Get instant access to Nemotron 3 Ultra through AI/ML API — no infrastructure setup, no checkpoint management. Just a clean API for the most capable open reasoning model available.

Common Questions About Nemotron 3 Ultra

How does Nemotron 3 Ultra differ from the other Nemotron 3 models?

Nemotron 3 Ultra is the top tier of the Nemotron 3 family — the final and most capable release. The family includes smaller variants optimized for different cost/capability points, but Ultra is where NVIDIA's full architectural stack (LatentMoE, hybrid Mamba-Transformer, NVFP4, MTP) is used together at maximum scale.

What does "55B active parameters" mean in practice?

In a Mixture-of-Experts architecture, each input token is routed to a small subset of the total expert networks. Nemotron 3 Ultra has 550B parameters total, but only 55B are activated per token — the rest sit idle during that computation.

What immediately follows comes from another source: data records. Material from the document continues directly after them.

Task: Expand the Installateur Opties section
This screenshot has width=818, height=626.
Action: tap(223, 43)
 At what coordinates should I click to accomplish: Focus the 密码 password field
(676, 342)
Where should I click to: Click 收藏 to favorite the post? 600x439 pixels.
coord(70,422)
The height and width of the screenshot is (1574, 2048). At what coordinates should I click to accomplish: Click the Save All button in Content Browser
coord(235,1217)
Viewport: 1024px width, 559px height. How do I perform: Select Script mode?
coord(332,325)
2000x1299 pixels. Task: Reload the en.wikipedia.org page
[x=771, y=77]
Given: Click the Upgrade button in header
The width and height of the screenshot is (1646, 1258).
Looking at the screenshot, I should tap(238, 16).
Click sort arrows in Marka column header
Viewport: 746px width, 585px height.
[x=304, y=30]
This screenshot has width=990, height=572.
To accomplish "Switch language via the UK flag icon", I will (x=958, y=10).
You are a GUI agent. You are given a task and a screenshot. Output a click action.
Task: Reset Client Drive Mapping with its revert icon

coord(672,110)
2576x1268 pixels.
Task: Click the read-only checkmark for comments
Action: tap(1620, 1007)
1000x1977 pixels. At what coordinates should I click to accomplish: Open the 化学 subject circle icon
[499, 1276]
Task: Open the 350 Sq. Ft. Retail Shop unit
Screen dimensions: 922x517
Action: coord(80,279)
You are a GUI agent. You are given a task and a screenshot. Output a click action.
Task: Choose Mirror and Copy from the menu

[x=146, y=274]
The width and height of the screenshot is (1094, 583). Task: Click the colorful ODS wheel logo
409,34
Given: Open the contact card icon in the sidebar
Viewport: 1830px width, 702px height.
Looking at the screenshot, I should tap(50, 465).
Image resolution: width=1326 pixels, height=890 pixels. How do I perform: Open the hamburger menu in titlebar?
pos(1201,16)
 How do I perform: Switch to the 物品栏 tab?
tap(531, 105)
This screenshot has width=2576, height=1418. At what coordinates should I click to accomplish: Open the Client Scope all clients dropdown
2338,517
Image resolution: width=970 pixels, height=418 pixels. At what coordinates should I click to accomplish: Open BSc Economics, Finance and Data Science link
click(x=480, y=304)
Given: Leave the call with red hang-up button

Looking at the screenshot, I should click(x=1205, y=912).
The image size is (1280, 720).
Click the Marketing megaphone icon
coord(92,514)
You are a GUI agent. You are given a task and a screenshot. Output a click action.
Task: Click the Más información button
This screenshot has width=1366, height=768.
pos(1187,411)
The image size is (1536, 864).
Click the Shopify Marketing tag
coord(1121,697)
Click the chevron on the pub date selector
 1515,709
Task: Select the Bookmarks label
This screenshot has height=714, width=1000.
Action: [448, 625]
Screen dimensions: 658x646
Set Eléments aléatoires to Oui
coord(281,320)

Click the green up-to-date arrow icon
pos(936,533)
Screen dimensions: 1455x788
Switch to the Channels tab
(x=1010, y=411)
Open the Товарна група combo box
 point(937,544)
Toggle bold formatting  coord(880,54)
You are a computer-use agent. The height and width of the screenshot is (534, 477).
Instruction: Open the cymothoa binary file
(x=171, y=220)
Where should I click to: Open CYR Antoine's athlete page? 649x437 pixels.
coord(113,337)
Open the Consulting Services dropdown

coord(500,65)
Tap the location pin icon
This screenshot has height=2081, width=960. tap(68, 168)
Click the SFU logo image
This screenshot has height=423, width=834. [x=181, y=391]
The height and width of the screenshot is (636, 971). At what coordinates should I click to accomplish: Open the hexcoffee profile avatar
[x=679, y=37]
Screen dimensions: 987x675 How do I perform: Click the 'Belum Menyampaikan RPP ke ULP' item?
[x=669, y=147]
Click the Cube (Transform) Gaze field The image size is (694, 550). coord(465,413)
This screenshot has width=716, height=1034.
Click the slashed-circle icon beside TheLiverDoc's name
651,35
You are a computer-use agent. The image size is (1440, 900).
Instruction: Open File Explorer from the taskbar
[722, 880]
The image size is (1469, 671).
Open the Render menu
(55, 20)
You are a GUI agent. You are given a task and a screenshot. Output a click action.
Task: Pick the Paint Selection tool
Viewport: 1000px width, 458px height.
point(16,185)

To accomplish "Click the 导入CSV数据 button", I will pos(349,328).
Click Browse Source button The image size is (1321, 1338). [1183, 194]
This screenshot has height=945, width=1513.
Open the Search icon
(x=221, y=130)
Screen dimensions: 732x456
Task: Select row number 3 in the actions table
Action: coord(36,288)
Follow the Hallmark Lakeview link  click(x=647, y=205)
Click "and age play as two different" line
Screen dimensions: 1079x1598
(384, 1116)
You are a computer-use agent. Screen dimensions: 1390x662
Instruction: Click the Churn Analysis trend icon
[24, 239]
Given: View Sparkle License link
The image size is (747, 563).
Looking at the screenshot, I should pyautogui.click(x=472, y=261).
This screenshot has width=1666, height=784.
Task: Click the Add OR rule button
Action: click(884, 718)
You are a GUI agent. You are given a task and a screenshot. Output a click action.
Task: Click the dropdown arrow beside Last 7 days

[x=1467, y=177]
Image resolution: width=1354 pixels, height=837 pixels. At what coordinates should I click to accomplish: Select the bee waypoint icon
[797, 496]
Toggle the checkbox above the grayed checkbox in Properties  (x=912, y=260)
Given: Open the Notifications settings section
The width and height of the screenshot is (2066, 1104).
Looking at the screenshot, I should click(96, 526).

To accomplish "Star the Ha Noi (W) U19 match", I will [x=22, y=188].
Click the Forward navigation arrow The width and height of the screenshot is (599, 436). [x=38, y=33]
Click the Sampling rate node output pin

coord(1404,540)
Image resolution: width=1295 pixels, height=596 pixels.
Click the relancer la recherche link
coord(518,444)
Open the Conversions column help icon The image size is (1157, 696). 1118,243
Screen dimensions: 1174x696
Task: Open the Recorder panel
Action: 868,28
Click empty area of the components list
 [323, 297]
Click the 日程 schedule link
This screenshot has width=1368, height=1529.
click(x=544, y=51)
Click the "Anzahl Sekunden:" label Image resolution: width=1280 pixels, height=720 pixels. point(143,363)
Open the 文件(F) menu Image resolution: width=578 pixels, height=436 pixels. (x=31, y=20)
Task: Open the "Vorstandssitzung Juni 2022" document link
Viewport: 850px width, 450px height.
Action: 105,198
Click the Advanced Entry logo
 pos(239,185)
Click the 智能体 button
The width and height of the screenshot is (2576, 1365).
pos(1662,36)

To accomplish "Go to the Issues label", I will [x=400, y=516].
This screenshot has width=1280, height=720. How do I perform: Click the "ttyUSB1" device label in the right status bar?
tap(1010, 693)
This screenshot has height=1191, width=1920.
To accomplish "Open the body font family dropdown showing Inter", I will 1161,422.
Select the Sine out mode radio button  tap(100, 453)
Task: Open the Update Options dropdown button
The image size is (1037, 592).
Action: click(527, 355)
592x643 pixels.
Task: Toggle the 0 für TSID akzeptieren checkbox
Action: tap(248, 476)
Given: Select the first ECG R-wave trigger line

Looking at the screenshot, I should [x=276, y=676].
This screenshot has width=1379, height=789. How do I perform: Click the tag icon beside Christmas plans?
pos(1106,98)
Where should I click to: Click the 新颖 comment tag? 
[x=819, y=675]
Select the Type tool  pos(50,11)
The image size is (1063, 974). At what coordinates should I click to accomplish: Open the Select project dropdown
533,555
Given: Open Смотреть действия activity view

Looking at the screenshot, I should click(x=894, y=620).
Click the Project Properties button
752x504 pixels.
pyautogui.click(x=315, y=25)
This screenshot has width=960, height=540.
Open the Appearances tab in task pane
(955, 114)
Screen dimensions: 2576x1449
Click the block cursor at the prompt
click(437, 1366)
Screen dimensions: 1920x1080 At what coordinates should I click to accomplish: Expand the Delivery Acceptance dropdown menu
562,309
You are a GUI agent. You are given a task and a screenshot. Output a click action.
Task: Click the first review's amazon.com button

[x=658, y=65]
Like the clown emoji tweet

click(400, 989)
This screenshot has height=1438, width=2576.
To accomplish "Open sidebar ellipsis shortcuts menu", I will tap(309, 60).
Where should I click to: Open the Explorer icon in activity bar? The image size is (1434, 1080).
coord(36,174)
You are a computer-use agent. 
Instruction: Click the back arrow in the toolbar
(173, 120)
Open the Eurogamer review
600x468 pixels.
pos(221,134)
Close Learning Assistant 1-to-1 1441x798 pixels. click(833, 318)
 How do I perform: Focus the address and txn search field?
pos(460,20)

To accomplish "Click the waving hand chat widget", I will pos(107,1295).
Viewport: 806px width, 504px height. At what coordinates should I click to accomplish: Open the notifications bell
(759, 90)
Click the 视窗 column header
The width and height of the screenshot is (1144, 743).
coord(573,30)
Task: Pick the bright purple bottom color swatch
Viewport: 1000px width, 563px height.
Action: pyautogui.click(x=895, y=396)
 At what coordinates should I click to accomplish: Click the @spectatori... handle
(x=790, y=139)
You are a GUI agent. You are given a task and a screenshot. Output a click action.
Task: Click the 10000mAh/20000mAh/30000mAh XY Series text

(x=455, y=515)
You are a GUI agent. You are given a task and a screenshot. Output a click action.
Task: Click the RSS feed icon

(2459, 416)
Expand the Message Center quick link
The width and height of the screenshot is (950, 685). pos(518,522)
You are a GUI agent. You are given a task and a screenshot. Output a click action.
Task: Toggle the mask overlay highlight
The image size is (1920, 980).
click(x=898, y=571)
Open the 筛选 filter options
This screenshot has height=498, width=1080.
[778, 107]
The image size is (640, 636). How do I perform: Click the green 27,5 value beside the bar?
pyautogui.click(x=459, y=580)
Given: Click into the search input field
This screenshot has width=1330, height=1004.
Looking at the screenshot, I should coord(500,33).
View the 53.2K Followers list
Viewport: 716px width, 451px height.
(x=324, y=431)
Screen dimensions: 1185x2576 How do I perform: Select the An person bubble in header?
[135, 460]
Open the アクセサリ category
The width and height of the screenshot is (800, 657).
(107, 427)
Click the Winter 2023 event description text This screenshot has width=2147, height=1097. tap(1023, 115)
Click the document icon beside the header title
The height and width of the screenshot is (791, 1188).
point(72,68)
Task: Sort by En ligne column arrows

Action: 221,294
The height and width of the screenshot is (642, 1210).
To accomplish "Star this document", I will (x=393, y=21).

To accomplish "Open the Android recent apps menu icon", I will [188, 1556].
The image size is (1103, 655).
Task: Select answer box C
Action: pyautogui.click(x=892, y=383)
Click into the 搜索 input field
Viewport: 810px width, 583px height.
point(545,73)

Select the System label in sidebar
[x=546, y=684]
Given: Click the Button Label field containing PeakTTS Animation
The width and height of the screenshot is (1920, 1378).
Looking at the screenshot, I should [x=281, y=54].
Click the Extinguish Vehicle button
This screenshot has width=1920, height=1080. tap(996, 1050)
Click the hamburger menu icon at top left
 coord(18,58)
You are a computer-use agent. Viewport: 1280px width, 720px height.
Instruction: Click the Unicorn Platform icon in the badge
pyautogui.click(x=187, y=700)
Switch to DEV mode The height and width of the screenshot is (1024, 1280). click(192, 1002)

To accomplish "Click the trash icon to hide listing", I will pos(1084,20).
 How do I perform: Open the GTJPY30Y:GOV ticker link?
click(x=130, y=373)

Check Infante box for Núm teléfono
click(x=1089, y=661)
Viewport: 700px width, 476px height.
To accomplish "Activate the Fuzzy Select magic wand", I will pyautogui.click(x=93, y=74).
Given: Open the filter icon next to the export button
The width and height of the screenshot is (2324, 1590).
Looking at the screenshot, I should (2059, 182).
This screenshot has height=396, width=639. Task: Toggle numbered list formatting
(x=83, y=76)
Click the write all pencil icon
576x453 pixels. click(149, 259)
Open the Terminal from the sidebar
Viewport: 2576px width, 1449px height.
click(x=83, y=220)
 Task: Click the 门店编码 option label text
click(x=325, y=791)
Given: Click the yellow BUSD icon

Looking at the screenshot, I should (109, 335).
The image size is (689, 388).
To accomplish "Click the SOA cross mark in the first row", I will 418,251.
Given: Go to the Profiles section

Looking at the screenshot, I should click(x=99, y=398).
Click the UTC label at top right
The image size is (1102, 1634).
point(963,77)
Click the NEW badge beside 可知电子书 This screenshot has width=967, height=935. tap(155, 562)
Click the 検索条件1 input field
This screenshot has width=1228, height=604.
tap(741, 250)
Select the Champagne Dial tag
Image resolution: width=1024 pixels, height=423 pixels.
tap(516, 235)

This means the model runs with the compute cost of a 55B model while drawing on knowledge encoded across 550B parameters. The practical implication is that inference is significantly cheaper than the total parameter count suggests.

Do I need NVIDIA Blackwell GPUs to run it?

No — the NVFP4 checkpoint is designed to run on Hopper, Blackwell, and Ampere hardware. The performance gains vary by architecture, with Blackwell delivering the maximum throughput improvement. If you're accessing the model through an API provider like aimlapi.com, the hardware question is abstracted away entirely.

Is Nemotron 3 Ultra actually good for coding tasks?

It scores 54% on Terminal-Bench 2.0, which trails Kimi K2.6 (67%) and GLM 5.1 (64%) on that specific benchmark. However, it produces fewer tokens per turn when completing coding tasks and shows strong instruction-following across multi-turn coding sessions. Whether it's the right choice depends on whether you prioritize raw coding benchmark performance or overall efficiency across a longer agentic workflow.

Can I fine-tune Nemotron 3 Ultra for my domain?

Yes — NVIDIA has released the base checkpoint (BF16) specifically for fine-tuning, along with the pretraining and post-training datasets and the complete training recipe via their GitHub repository. The MOPD methodology used during post-training can also be applied to add new domain teachers during fine-tuning.